*Goal of the exercise:* Look below for the line that has "Where should I"; output exactly from it through the line that has "the Cluster heartbeat", and leave the pictures out.

═══ Extracted material ═══

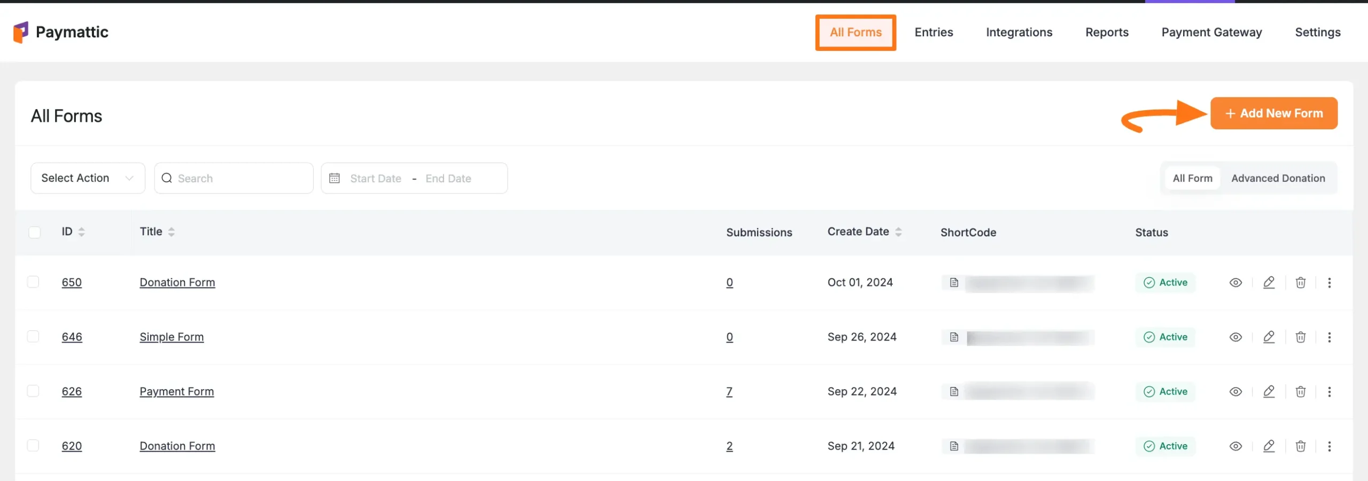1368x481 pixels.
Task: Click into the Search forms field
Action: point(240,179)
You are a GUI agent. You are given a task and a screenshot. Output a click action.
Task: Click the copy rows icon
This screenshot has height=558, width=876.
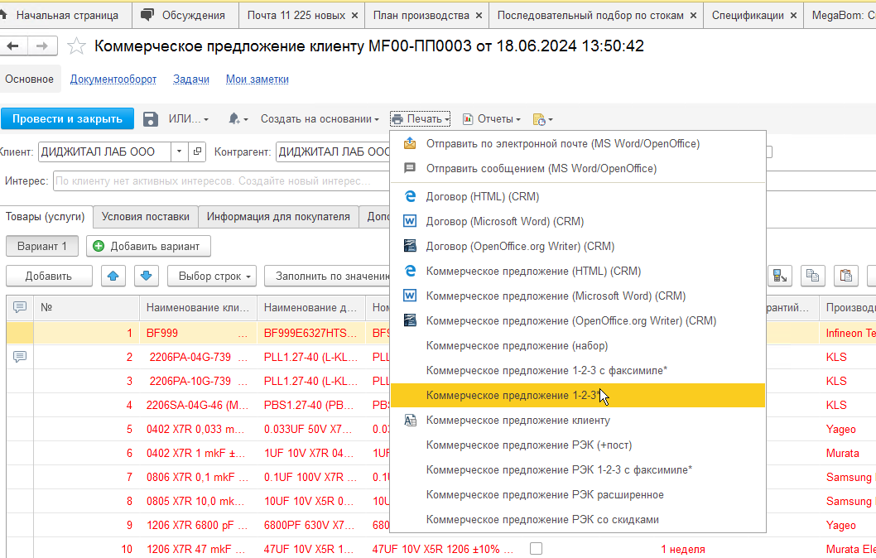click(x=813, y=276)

═══
═══ Extracted material ═══

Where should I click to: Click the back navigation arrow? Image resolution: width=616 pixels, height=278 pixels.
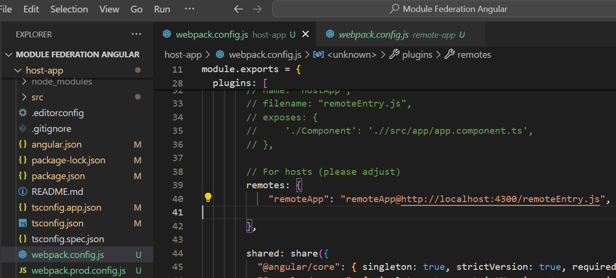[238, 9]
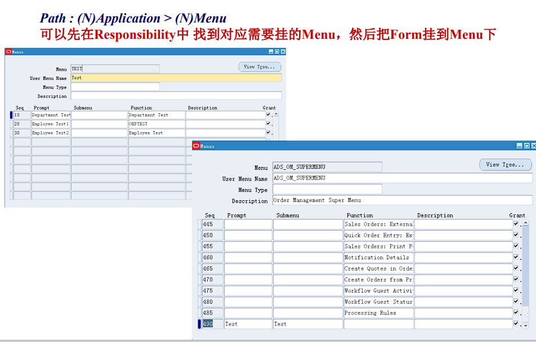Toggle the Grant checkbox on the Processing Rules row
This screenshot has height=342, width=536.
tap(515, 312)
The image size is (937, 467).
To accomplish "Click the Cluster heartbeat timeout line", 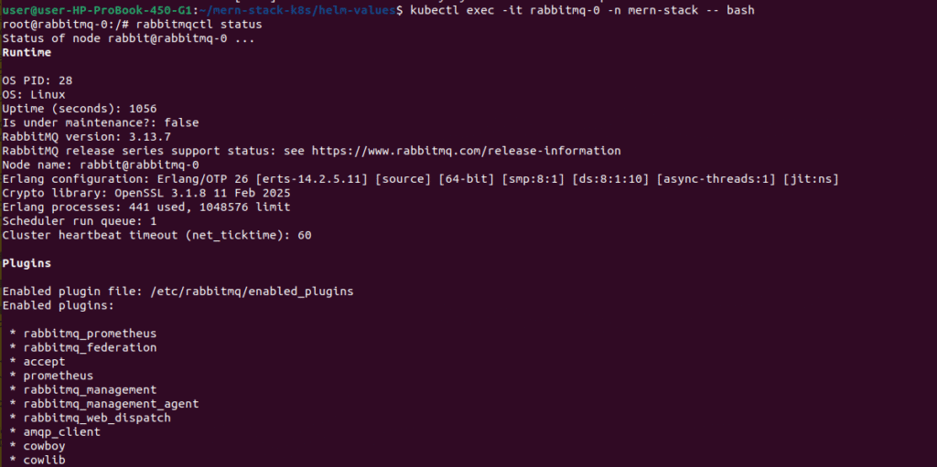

═══
═══ Extracted material ═══

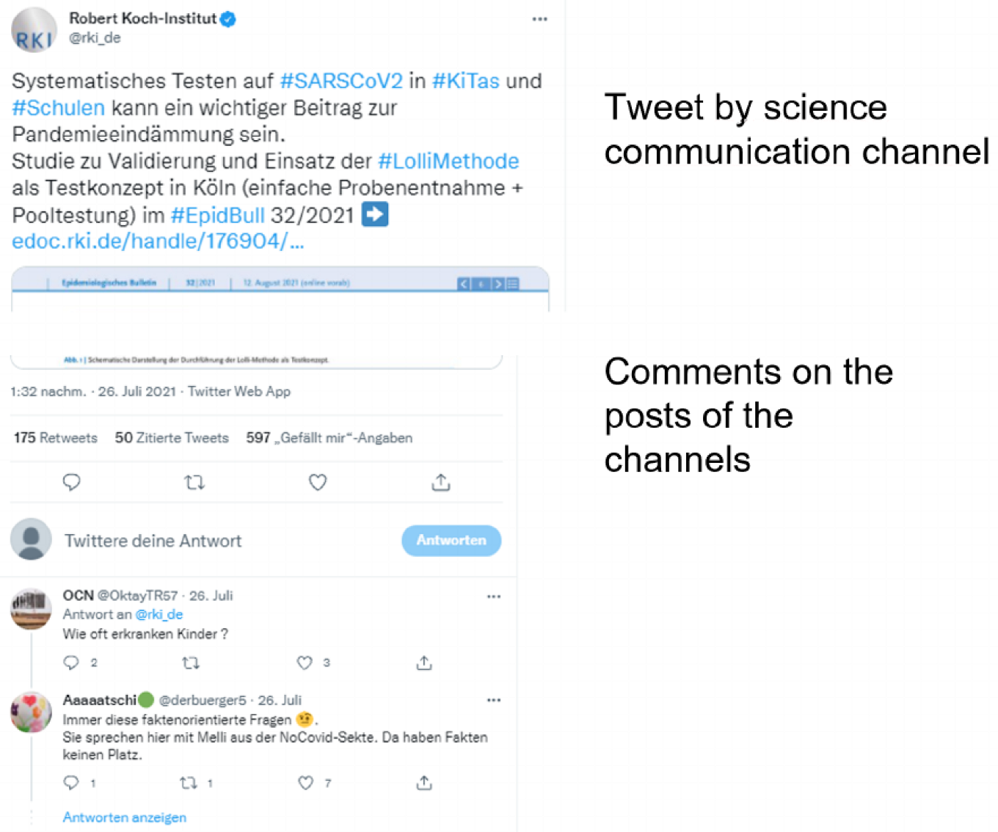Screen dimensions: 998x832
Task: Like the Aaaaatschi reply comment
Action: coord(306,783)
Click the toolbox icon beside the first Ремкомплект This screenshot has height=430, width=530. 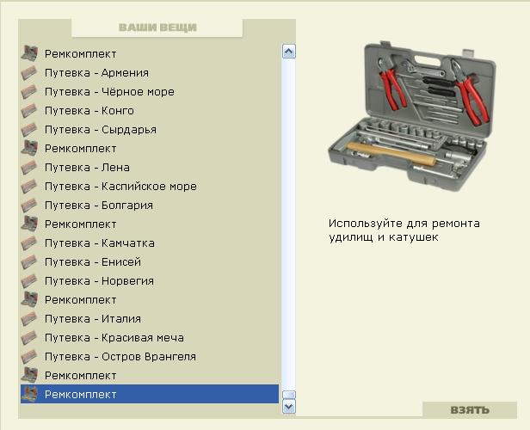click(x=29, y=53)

═══

*Response below:*
Where should I click to: Click the back navigation arrow? Image resolution: width=616 pixels, height=278 pixels.
[238, 9]
Toggle the Grant checkbox on the Processing Rules row
This screenshot has height=342, width=536.
tap(515, 312)
The image size is (937, 467).
To accomplish "Click the Cluster heartbeat timeout line", 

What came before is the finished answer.